So it would have been boiled in the brewhouse, one question remains. Is it force cooled before it goes to the condenser or spray drier to allow the formation and removale of the cold break like it would if it were going to the fermentor? I don't know eitherway but am willing to bet they wouldn't be doing anything to form a cold break and remove it, more than likely just sending it straight from the whirlpool after the boil to the next process, because it needs to be hot away to remove the water.
So my only guess is what ussually is preciptated out during cooling is still there and thats what your have coming out. Like i said not 100% sure and just making semi educated guess'.


Jayse


----------



## adam (9/11/05)

Gday Snow
I found a little bit of info on the coopers website:


Question: Is Cooper's LDM already boiled before being spray dried?

Answer: a rolling boil occurs in the brewhouse prior to the wort going to whirlpool, centrifuge and evaporators. We then send it away to be spray dried.

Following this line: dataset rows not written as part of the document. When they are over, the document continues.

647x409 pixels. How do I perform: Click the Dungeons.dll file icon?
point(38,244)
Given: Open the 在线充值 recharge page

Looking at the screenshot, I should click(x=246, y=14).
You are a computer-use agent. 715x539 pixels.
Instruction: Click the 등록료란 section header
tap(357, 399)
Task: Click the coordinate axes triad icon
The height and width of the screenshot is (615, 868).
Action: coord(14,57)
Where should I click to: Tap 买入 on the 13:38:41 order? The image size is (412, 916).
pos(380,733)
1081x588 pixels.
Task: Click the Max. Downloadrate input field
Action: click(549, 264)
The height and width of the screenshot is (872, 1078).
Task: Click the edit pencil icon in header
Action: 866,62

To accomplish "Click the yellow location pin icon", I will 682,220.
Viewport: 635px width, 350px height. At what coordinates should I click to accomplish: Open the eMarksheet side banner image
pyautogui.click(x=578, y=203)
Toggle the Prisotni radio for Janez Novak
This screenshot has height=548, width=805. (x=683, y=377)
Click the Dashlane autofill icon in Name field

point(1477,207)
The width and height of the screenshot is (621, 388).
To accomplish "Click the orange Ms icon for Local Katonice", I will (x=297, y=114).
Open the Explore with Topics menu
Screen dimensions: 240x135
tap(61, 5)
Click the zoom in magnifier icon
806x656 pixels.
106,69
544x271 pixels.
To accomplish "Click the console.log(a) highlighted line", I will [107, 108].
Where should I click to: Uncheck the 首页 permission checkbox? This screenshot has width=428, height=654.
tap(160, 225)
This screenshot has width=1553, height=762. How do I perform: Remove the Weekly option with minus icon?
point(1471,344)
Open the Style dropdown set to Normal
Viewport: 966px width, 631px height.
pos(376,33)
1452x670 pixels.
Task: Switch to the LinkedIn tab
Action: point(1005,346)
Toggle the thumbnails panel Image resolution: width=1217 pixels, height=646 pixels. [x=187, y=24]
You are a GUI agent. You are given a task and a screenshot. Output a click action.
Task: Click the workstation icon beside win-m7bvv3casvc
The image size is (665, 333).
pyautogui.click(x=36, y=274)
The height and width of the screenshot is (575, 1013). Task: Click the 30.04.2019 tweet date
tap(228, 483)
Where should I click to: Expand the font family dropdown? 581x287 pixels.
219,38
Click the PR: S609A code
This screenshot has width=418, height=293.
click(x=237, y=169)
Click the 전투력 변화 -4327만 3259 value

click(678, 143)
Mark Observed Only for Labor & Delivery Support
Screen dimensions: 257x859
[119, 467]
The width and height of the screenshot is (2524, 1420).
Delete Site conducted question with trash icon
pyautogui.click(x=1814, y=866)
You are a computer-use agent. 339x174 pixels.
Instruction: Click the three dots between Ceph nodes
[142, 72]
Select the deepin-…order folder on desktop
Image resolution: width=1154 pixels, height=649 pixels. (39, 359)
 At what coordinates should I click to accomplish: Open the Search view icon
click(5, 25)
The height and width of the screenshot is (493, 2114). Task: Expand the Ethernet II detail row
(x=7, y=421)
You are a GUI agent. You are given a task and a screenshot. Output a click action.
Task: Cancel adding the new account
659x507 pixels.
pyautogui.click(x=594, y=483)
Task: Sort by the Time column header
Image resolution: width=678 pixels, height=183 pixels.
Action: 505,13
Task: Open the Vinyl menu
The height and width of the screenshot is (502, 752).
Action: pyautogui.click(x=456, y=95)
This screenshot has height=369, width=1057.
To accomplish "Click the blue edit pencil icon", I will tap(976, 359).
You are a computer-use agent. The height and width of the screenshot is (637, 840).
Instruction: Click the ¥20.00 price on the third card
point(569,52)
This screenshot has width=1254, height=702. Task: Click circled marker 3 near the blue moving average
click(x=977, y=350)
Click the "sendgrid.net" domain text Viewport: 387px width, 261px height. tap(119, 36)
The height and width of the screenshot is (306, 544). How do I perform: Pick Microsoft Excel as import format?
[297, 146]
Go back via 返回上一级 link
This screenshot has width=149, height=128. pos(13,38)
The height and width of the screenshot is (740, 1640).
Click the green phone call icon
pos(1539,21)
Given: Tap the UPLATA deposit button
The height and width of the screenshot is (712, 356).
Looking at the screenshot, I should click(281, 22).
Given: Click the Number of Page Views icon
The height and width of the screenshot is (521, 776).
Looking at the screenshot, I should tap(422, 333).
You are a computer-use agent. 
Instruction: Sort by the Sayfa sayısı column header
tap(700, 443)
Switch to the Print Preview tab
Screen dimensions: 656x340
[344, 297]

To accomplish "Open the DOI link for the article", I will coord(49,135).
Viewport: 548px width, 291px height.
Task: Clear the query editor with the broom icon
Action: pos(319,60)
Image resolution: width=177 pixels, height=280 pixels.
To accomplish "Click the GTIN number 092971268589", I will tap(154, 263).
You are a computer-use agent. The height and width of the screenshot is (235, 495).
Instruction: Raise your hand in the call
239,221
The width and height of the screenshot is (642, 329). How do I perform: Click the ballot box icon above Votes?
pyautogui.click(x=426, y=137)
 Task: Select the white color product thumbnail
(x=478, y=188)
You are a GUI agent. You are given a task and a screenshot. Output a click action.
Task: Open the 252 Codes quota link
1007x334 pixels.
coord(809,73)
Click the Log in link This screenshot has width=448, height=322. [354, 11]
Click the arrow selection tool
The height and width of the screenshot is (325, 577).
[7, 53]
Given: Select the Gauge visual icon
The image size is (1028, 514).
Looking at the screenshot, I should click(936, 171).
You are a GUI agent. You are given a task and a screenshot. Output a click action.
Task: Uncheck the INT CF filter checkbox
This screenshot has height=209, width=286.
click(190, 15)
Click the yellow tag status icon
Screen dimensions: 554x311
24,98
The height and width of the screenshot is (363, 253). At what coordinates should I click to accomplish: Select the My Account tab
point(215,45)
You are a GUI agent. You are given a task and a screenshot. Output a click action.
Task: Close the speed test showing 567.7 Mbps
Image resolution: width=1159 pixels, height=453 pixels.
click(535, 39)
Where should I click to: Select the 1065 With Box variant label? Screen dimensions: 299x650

It doesnt say alot Snow, i know.
I must admit that i seem to get chill haze more often when using dried malt extract than LLME and you have probably explained why.

thanks - Adam


----------



## Snow (10/11/05)

Thanks guys - great answers. Jayse, I suspect you're correct with the assumption that cold break is not removed. However, I always boil my LME/DME for at least 10 minutes with the rest of my partial mash wort before force chilling, so I expect this would precipitate the cold break from the extract.

Cheers - SNow


----------



## stephen (13/11/05)

Try boiling a couple of tablespoons of DME in about 1/2 litre of water and watch the foam. After about 10 (give or take) mins boiling there is evidencs of a hot break in the saucepan. I do this quite regularly to use as a yeast starter,

Stephen


----------